In February 2018, Guernsey-owned oil company CoMiCo won approval for a contract originally signed in 2007, under a previous version of the oil law. As we revealed last May, one of the three oil blocks assigned to CoMiCo encroaches on DRC’s Salonga National Park, the largest protected tropical rainforest in Africa and a UNESCO-protected World Heritage Site.

Global Witness’s legal analysis of the contract and the oil law indicates that rather than give CoMiCo a long-awaited green light for oil exploration, the presidential ordinance signed in February 2018 may have rendered CoMiCo’s contract void.

In January, Felix Tshisekedi was declared the winner of a disputed presidential election in DRC. Tshisekedi will succeed outgoing President Joseph Kabila, who had been in power since January 2001.

“President Tshisekedi and his administration must seize the opportunity to improve upon the record of the previous government by enforcing strict adherence to Congolese law in natural resource deals, especially in terms of transparency around contracts and the real beneficiaries behind natural resource companies,” said Peter Jones, Campaign Leader at Global Witness.
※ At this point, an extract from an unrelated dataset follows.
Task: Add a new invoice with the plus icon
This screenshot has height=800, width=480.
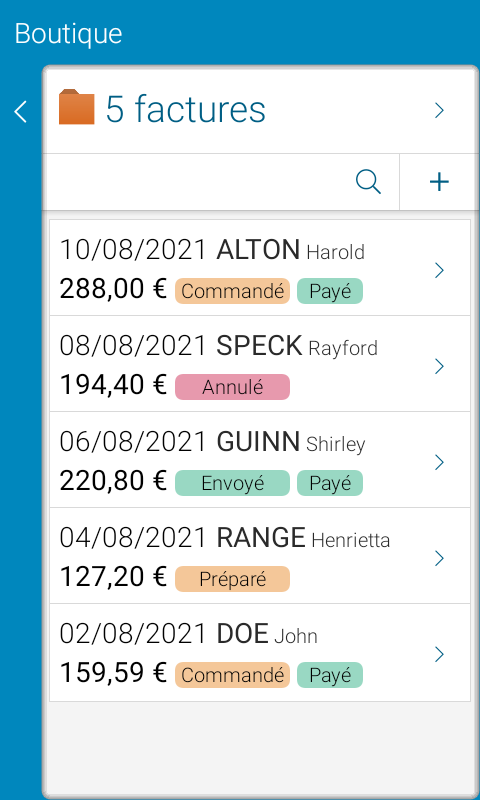Action: pyautogui.click(x=439, y=182)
According to Global Witness’s analysis, CoMiCo’s contract formally came into effect after Kabila signed the presidential ordinance in February 2018, and it contains clauses that are not in line with the new oil code, dating from 2015. The law makes it clear that any contract coming into force after 2015 cannot contain clauses that contradict the standards set by the 2015 oil law, “under penalty of being void”.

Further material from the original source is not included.